The claimant was a council driver. Her duties involved collecting elderly and disabled clients and transporting them to a day centre. The accident happened at the house of a disabled service user who had to be pushed down a wooden ramp.

Our Client had to turn slightly to the left so the front wheels of the wheelchair were positioned properly at the bottom of the ramp. As she turned the wheelchair, she placed her left foot on the edge of the ramp, which crumbled beneath her and she fell, suffering an injury to her left ankle, left leg and hip.

The ramp did not belong to the defendant. It had been provided years ago by the NHS who had no duty to maintain it. It was a mobile ramp. It had been risk assessed by the defendants.

The Judge found that the ramp was work equipment within the meaning of the Regulations. The claimant used the ramp at work. The defendants, the council, had exercised a considerable degree of control over the ramp. It was plainly not in an efficient state if part of it could crumble.
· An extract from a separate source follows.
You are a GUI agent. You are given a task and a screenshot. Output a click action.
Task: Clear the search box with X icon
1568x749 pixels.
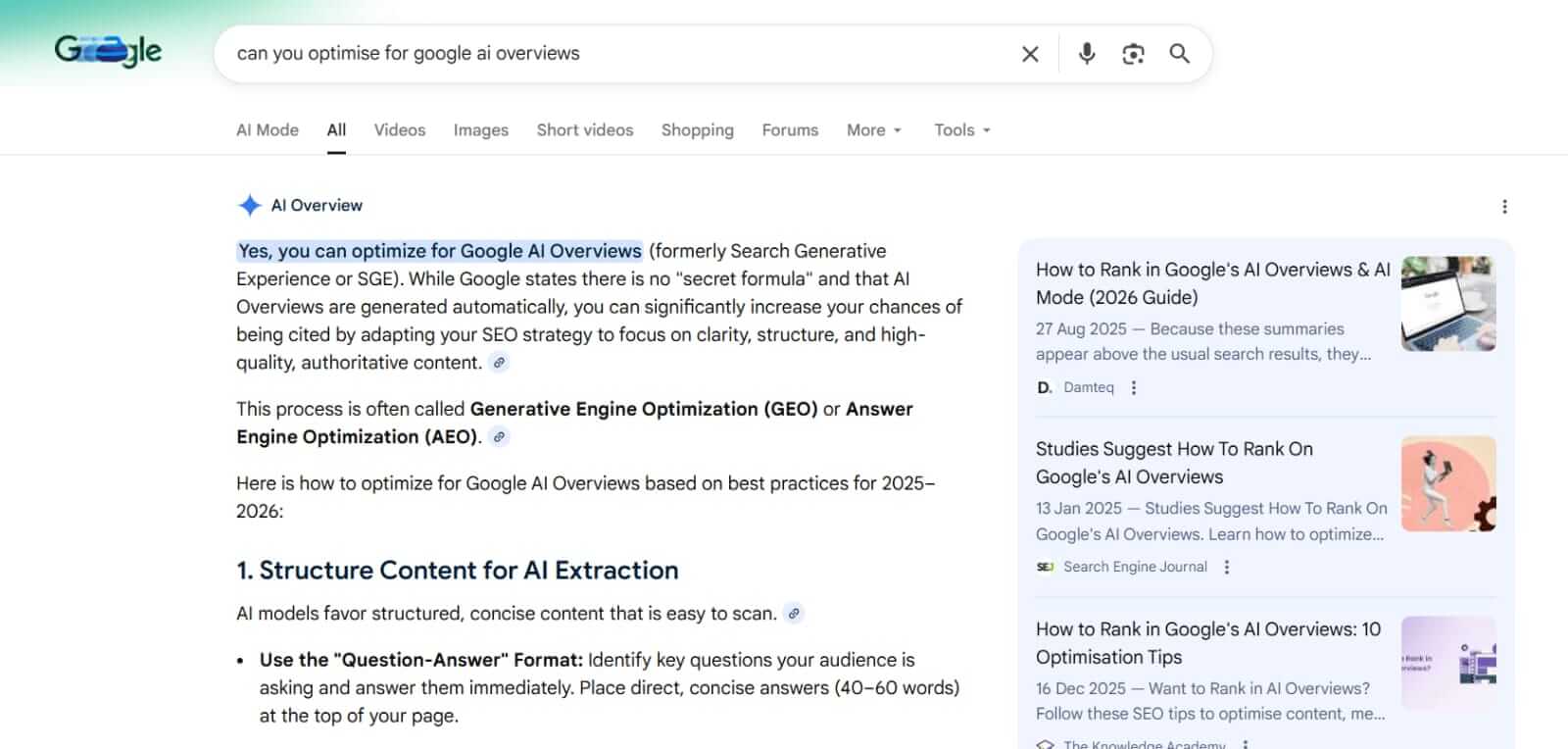(1030, 54)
The council has obtained permission to appeal to the Court of Appeal, or alternatively is considering referring the matter to the European Court of Justice for a clear ruling in relation to the proper scope of the Work Equipment Directive.

Northampton County Court, 13 March 2007

Fire-fighter slips on water from appliance

The claimant was injured as a result of slipping on a leak of water from a pump or tank underneath the fire appliance. The defendant’s case was very simple; there is a lot of water about in the fire-fighting industry.

However the Judge found the defendants liable. The real issue was whether the defendants had taken reasonably practicable steps to remove water once it was on the floor. The Judge found it was a well known and common problem and steps should have been taken to deal with it.

No evidence was given of specific instructions on how to address the problem. All the Judge had heard was vague references to fire-fighters being given general information and training in the context of being told to watch out for water on the floor. There were no specific instructions, they were nowhere near discharging the burden to take all reasonably practicable steps to remove water.

They should have been proactive in dealing with the problem rather than relying on the common sense of the workforce. They were therefore in breach of Regulation 12 of the Workplace Regulations and also negligent at Common Law. There was also no finding of contributory negligence.